Paradis Espoir
Réalisé par Ulrich Seidl (2013)
| Durée | 92 minutes |
| Sortie | 24/04/2013 |
| Note | 5/10 |
Melanie passe ses vacances d’été dans un centre de régime à la campagne. Alors que le programme d’amaigrissement ne donne guère de résultats, la patiente s’entiche du médecin en charge de l’institution. Melanie ne rate pas une occasion d’aller le consulter, au point qu’une certaine complicité naît entre l’adolescente et le quinquagénaire.
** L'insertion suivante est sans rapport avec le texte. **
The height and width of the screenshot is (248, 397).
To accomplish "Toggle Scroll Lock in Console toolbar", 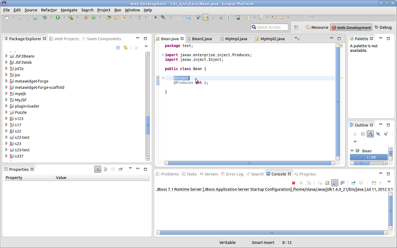I will point(327,183).
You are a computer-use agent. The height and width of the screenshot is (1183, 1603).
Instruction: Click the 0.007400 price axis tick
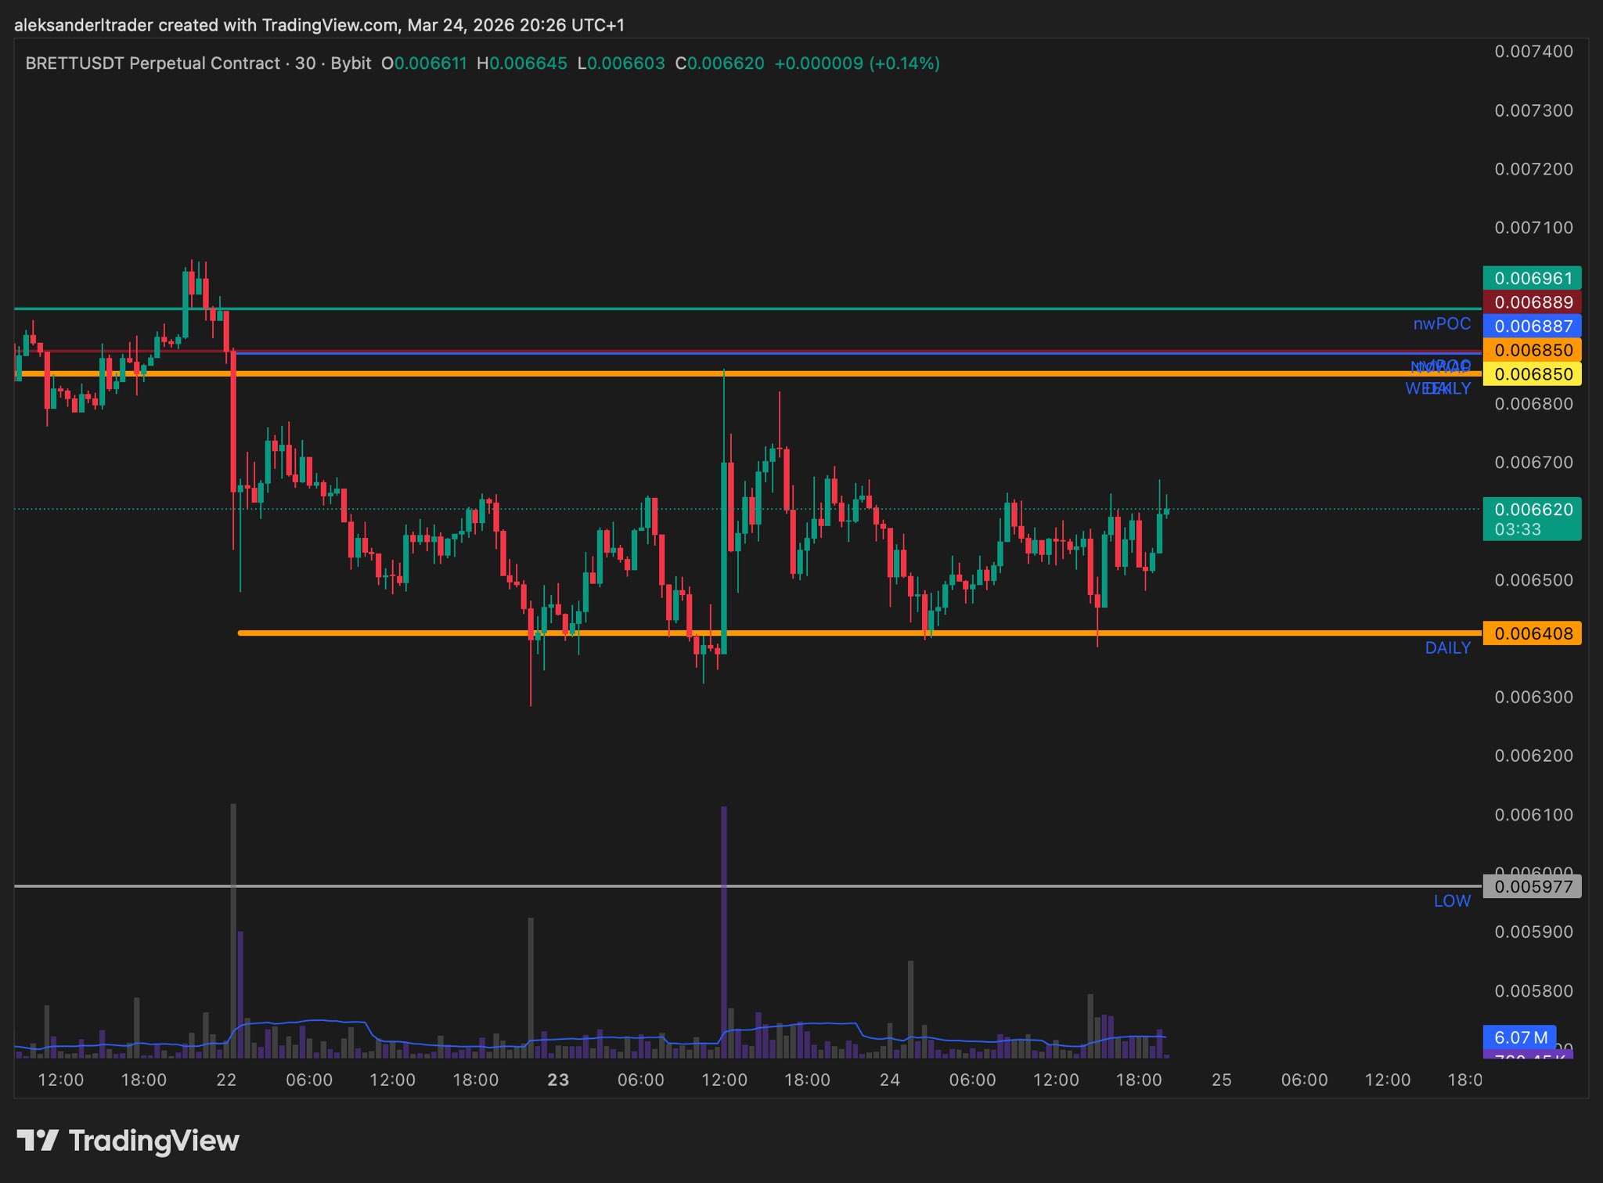[x=1533, y=52]
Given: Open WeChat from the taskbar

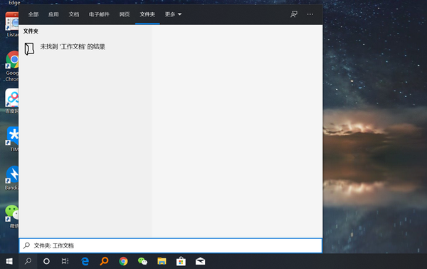Looking at the screenshot, I should tap(142, 261).
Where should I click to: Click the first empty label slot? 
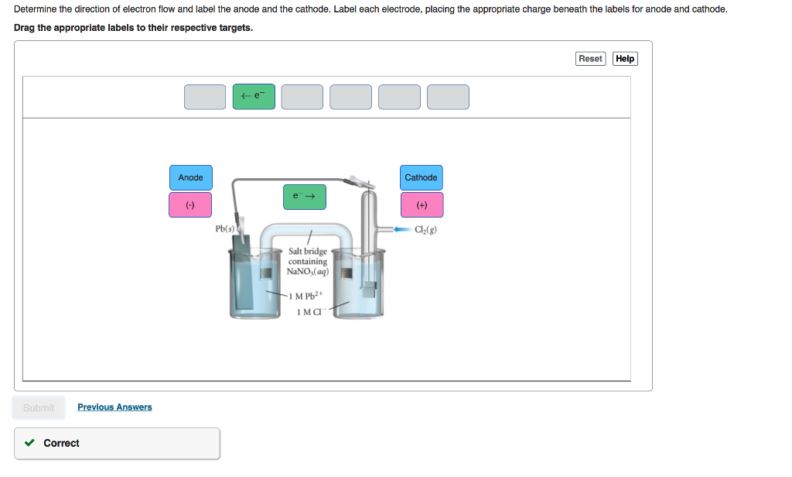pyautogui.click(x=204, y=96)
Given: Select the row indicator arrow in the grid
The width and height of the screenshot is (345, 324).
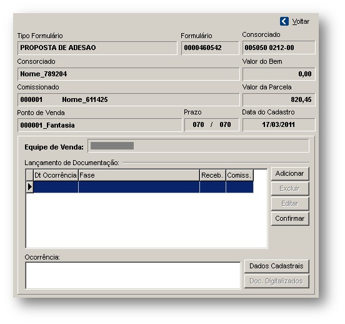Looking at the screenshot, I should pos(30,187).
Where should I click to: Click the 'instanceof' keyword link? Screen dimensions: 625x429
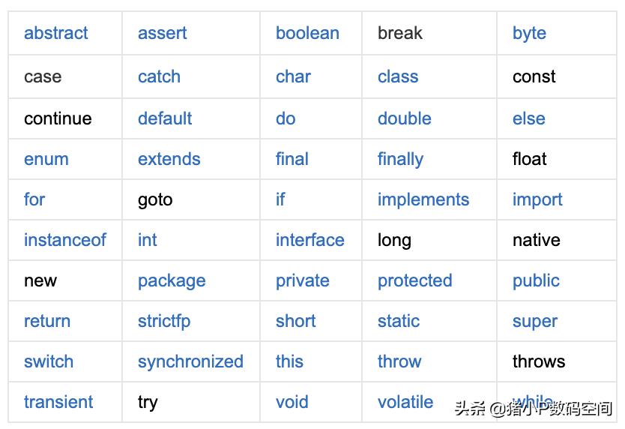(x=65, y=240)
Lorsque Melanie se confie à sa camarade Verena et qu’elle tente d’exprimer physiquement ses sentiments envers son premier vrai amour, le docteur cherche à mettre un terme à cette relation inappropriée.
La critique
Par Tootpadu 09/04/2013
Contrairement à ces derniers, qui se complaisaient à sonder sans pitié les profondeurs ignominieuses de notre civilisation et de l’âme humaine, ce film-ci exige une lecture plus nuancée, afin de déceler à quel endroit y sommeille la perversion. En apparence, l’histoire de ces adolescents obèses qui suivent contre leur gré un régime assez archaïque, surtout du point de vue des exercices sportifs, tout en faisant le genre de bêtise anodine de rigueur à leur âge, peut presque paraître inoffensive. Des réalisateurs aussi friands des marges de la société que Ulrich Seidl, comme Larry Clark ou Pier Paolo Pasolini, dans le contexte d’un microcosme qui dégénère dans Salo ou les 120 journées de Sodome, nous ont effectivement habitués à pires excès et provocations de dégoût. Après avoir survécu à la vulgarisation de la chair et celle de la religion, on resterait presque sur notre faim avec ce troisième film, dont les personnages n’osent jamais franchir le pas. Ou bien quand ils tentent le diable, par le biais d’une séance de pelotage en boîte ou d’une fête nocturne en cachette, c’est pour mieux se faire rappeler à l’ordre par une autorité en panne de force de conviction.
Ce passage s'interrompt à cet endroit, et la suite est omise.